Sociology professor Ted Thornhill will teach the course starting in January 2018

A new course titled White Racism has sparked controversy and debate at a Florida University.

Sociology professor Ted Thornhill will teach the course at Florida Gulf Coast University starting in January, and has defended its premise against critics who say it targets white students. 

‘Much evidence, both historical and sociological, shows the U.S. has been and remains a white supremacist society,’ Thornhill said in a statement regarding the course. 

‘That is, a racially stratified society where whiteness is more highly valued and therefore associated with greater life chances.’

Thornhill said the course would cover scholarship documenting that state of affairs.

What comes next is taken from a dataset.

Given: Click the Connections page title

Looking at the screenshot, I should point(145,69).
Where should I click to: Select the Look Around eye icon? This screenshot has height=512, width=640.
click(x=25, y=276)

‘My White Racism course is not anti-white; it is anti-white racism. Clearly, not all white people are racists; some are even anti-racist,’ he said. 

The course name has sparked debate at Florida Gulf Coast University, but Thornhill has defended the premise against critics who say it singles out white students for scorn

The course name has sparked debate at Florida Gulf Coast University, but Thornhill has defended the premise against critics who say it singles out white students for scorn

‘However, all people racialized as white derive, in some measure, material and psychological benefits by virtue of being racialized as white.’

Though many students came forward to praise Thornhill as a professor, some were uneasy with the title of the course. 

‘I would have preferred a name more like ‘Systemic Racism’ because giving it ‘White Racism’ as the name of the class I feel like it’s intentional that you are trying to make white people look at the class a certain way,’ Alex Pilkington, an accounting major who is treasurer for the FGCU College Republicans, told the News Press.

The course is not the first to bear the name – at the University of Connecticut, a White Racism course has been taught since the mid-1990s. 

Sociology professor Noël Cazenave, who teaches that course, argues that the name can’t be offensive because ‘the concept of race is bogus, so there are no white people to offend’.

At the Florida school, Thornhill argued that white students, inasmuch as they exist, stood especially to benefit from his course.

‘Too many Americans, especially whites, are cocooned in a “bubble of unreality” as it concerns racial matters,’ he said. ‘My job as a sociology professor is, in part, to facilitate students’ learning toward a data-informed understanding of the social world. And that it the goal of my White Racism course.’